Sony Online Entertainment Launches PoxNora on Facebook

Well, it looks like yet another big name developer is getting in on Facebook. This time around it is Sony Online Entertainment, as the game developer brings its popular turn-based strategy game, PoxNora, with a stated 2.5 million registered accounts, to the social network.

Despite a few hang-ups trying to use the game in Internet Explorer (text wouldn’t display properly), we were thankfully able to take a look using Firefox.The game actually proved to be extremely fun.

Okay, it’s fun once you get through the tutorial — which is terribly boring, by the way. Essentially, there are two players on a map, each with their own shrine. The objective of the game is to destroy that target. Of course, it’s hardly that simple. Each turn, the user is granted a resource called “Nora” – a sort of magic – which determines what they can deploy.

The deployed items cost X amount Nora, based on their power; as the game goes on, more powerful units become available, and are dubbed “runes.” These runes range from basic champions, to spells, to relics, and so on. Each has its own special abilities, and there are a lot of different runes, so the game gets strategic, fast. Some champions can only attack – some melee, some ranged – others can block incoming attacks, others heal, and so on.

The spells and relics also cost Nora but obviously do not always remain on the battle field. Relics, as an example, might give your champions extra health or damage so long as it survives, while a spell might heal, do area of effect damage, or hinder enemy movement.

This is where the next level of strategy appears. Each rune can only be deployed near your shrine – sans spells which can also be deployed near any friendly unit – or near a Nora Font. Each unit gains a set number of action points each turn and can move a certain distance on a grid based on those points.
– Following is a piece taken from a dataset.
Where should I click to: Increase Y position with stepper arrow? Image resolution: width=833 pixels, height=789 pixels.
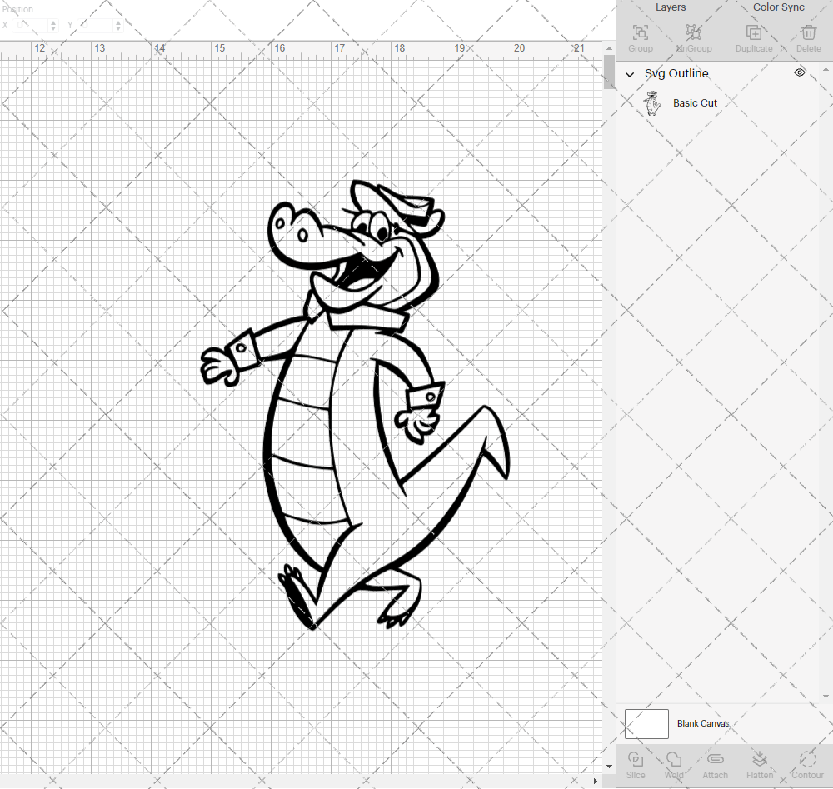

One grid space is one action point. However, these points are also needed to perform most attacks and special abilities a champion has, so budgeting them becomes very wise.
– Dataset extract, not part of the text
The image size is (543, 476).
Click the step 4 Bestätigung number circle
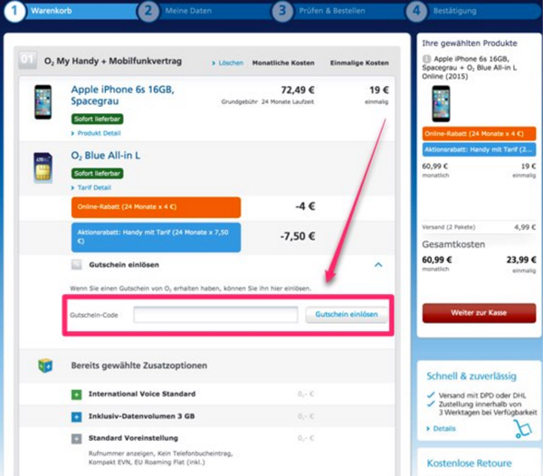tap(417, 11)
The Nora Fonts, or fountains, around the map are controlled by having only your faction adjacent to them. If there are no enemies near it, it will provided the controlling player extra Nora per turn. So, these are highly strategic locations to control.
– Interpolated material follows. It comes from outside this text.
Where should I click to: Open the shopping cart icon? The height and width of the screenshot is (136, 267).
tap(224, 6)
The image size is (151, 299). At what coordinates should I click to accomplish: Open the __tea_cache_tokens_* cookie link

Of course, PoxNora wouldn’t be much of a Facebook game without social capabilities. The game does allow for automatic feed postings, but it is actually turned off by default — an unusual move for an app. Furthermore, it doesn’t spam the player with “post this,” “share this,” etc. Actually, most of the social elements are within the game world itself.

Players are actually able to play synchronous multiplayer with one another. Even better than this, they can play in ranked ladder matches, unranked casual matches, unranked casual matches for those ranked under level 25, or just chat in “The Bazaar.” Moreover, if they just want to hone their skills, they can just play single player campaigns as well.

One issue, however, is that most of the biggest social games rely on asynchronous features. The point isn’t to have an immersive experience, but to do something simple — like watering a strawberry patch in FarmVille — a couple times a day, and communicate about it with friends. Many social game players don’t even think of themselves as playing a “game,” per se.

Regardless, virtual goods do a good job of complementing other features. In addition to just social play, users can also log on to the “Rune Trader,” and make requests to trade for runes they want or need. Consider it virtual card trading.